Rewrite the lines of every item below as a JSON list of strings, with one string per line and blank lines omitted.

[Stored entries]
* BEGIN *

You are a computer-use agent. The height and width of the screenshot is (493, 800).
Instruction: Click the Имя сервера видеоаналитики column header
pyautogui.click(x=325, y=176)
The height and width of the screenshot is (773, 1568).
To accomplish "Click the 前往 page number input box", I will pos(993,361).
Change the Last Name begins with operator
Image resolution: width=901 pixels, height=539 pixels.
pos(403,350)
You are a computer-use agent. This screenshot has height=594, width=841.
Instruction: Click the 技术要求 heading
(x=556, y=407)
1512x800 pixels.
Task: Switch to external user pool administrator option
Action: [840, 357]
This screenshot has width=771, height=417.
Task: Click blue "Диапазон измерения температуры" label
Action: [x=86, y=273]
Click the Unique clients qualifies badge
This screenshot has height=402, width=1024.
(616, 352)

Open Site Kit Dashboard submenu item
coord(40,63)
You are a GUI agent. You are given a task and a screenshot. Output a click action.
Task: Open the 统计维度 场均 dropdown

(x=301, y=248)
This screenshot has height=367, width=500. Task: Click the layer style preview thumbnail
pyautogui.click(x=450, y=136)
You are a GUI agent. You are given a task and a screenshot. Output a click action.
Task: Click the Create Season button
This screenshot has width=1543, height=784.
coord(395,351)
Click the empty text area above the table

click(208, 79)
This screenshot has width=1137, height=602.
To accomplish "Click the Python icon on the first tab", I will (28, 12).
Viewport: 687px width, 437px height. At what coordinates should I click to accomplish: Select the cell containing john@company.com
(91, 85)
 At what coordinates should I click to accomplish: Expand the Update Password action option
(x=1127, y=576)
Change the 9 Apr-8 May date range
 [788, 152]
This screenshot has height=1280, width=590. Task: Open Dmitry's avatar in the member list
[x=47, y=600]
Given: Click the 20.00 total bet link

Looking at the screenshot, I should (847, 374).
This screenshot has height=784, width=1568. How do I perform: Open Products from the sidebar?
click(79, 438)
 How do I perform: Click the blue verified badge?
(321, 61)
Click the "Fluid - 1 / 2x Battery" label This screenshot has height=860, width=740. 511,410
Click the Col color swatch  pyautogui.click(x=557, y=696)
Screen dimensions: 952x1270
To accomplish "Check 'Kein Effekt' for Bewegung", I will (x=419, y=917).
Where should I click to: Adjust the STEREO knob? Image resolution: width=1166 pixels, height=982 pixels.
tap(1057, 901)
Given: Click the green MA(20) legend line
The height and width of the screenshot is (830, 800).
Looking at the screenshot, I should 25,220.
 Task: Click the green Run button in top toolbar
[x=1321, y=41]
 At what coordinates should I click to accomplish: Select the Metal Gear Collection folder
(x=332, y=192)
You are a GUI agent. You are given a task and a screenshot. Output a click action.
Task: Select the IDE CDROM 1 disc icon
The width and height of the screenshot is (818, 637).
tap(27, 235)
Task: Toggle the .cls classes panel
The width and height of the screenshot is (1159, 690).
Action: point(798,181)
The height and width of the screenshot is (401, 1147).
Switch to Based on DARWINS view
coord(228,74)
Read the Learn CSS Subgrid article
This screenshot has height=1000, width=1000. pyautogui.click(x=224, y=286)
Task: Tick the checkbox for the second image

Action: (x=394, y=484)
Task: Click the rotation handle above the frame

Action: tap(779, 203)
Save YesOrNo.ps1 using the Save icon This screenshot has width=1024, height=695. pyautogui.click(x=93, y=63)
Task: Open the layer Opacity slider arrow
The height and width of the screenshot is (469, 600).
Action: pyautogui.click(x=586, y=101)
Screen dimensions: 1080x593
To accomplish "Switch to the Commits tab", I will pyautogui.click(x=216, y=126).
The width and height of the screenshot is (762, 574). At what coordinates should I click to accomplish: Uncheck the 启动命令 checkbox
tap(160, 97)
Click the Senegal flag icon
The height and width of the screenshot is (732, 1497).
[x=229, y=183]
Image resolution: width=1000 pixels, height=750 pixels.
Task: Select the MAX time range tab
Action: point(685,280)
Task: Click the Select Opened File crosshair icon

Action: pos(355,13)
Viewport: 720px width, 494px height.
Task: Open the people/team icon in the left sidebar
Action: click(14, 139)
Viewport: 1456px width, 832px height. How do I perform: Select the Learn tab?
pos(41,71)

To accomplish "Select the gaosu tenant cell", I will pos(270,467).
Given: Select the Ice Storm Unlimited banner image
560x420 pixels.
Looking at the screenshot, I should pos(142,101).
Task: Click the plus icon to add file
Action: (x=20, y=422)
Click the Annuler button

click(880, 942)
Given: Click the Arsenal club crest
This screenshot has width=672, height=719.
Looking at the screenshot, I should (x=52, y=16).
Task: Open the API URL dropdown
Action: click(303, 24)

* END *

RESPONSE →
[
  "You are a computer-use agent. The height and width of the screenshot is (493, 800).",
  "Instruction: Click the Имя сервера видеоаналитики column header",
  "pyautogui.click(x=325, y=176)",
  "The height and width of the screenshot is (773, 1568).",
  "To accomplish \"Click the 前往 page number input box\", I will pos(993,361).",
  "Change the Last Name begins with operator",
  "Image resolution: width=901 pixels, height=539 pixels.",
  "pos(403,350)",
  "You are a computer-use agent. This screenshot has height=594, width=841.",
  "Instruction: Click the 技术要求 heading",
  "(x=556, y=407)",
  "1512x800 pixels.",
  "Task: Switch to external user pool administrator option",
  "Action: [840, 357]",
  "This screenshot has width=771, height=417.",
  "Task: Click blue \"Диапазон измерения температуры\" label",
  "Action: [x=86, y=273]",
  "Click the Unique clients qualifies badge",
  "This screenshot has height=402, width=1024.",
  "(616, 352)",
  "Open Site Kit Dashboard submenu item",
  "coord(40,63)",
  "You are a GUI agent. You are given a task and a screenshot. Output a click action.",
  "Task: Open the 统计维度 场均 dropdown",
  "(x=301, y=248)",
  "This screenshot has height=367, width=500. Task: Click the layer style preview thumbnail",
  "pyautogui.click(x=450, y=136)",
  "You are a GUI agent. You are given a task and a screenshot. Output a click action.",
  "Task: Click the Create Season button",
  "This screenshot has width=1543, height=784.",
  "coord(395,351)",
  "Click the empty text area above the table",
  "click(208, 79)",
  "This screenshot has width=1137, height=602.",
  "To accomplish \"Click the Python icon on the first tab\", I will (28, 12).",
  "Viewport: 687px width, 437px height. At what coordinates should I click to accomplish: Select the cell containing john@company.com",
  "(91, 85)",
  " At what coordinates should I click to accomplish: Expand the Update Password action option",
  "(x=1127, y=576)",
  "Change the 9 Apr-8 May date range",
  " [788, 152]",
  "This screenshot has height=1280, width=590. Task: Open Dmitry's avatar in the member list",
  "[x=47, y=600]",
  "Given: Click the 20.00 total bet link",
  "Looking at the screenshot, I should (847, 374).",
  "This screenshot has height=784, width=1568. How do I perform: Open Products from the sidebar?",
  "click(79, 438)",
  " How do I perform: Click the blue verified badge?",
  "(321, 61)",
  "Click the \"Fluid - 1 / 2x Battery\" label This screenshot has height=860, width=740. 511,410",
  "Click the Col color swatch  pyautogui.click(x=557, y=696)",
  "Screen dimensions: 952x1270",
  "To accomplish \"Check 'Kein Effekt' for Bewegung\", I will (x=419, y=917).",
  "Where should I click to: Adjust the STEREO knob? Image resolution: width=1166 pixels, height=982 pixels.",
  "tap(1057, 901)",
  "Given: Click the green MA(20) legend line",
  "The height and width of the screenshot is (830, 800).",
  "Looking at the screenshot, I should 25,220.",
  " Task: Click the green Run button in top toolbar",
  "[x=1321, y=41]",
  " At what coordinates should I click to accomplish: Select the Metal Gear Collection folder",
  "(x=332, y=192)",
  "You are a GUI agent. You are given a task and a screenshot. Output a click action.",
  "Task: Select the IDE CDROM 1 disc icon",
  "The width and height of the screenshot is (818, 637).",
  "tap(27, 235)",
  "Task: Toggle the .cls classes panel",
  "The width and height of the screenshot is (1159, 690).",
  "Action: point(798,181)",
  "The height and width of the screenshot is (401, 1147).",
  "Switch to Based on DARWINS view",
  "coord(228,74)",
  "Read the Learn CSS Subgrid article",
  "This screenshot has height=1000, width=1000. pyautogui.click(x=224, y=286)",
  "Task: Tick the checkbox for the second image",
  "Action: (x=394, y=484)",
  "Task: Click the rotation handle above the frame",
  "Action: tap(779, 203)",
  "Save YesOrNo.ps1 using the Save icon This screenshot has width=1024, height=695. pyautogui.click(x=93, y=63)",
  "Task: Open the layer Opacity slider arrow",
  "The height and width of the screenshot is (469, 600).",
  "Action: pyautogui.click(x=586, y=101)",
  "Screen dimensions: 1080x593",
  "To accomplish \"Switch to the Commits tab\", I will pyautogui.click(x=216, y=126).",
  "The width and height of the screenshot is (762, 574). At what coordinates should I click to accomplish: Uncheck the 启动命令 checkbox",
  "tap(160, 97)",
  "Click the Senegal flag icon",
  "The height and width of the screenshot is (732, 1497).",
  "[x=229, y=183]",
  "Image resolution: width=1000 pixels, height=750 pixels.",
  "Task: Select the MAX time range tab",
  "Action: point(685,280)",
  "Task: Click the Select Opened File crosshair icon",
  "Action: pos(355,13)",
  "Viewport: 720px width, 494px height.",
  "Task: Open the people/team icon in the left sidebar",
  "Action: click(14, 139)",
  "Viewport: 1456px width, 832px height. How do I perform: Select the Learn tab?",
  "pos(41,71)",
  "To accomplish \"Select the gaosu tenant cell\", I will pos(270,467).",
  "Given: Select the Ice Storm Unlimited banner image",
  "560x420 pixels.",
  "Looking at the screenshot, I should pos(142,101).",
  "Task: Click the plus icon to add file",
  "Action: (x=20, y=422)",
  "Click the Annuler button",
  "click(880, 942)",
  "Given: Click the Arsenal club crest",
  "This screenshot has width=672, height=719.",
  "Looking at the screenshot, I should (x=52, y=16).",
  "Task: Open the API URL dropdown",
  "Action: click(303, 24)"
]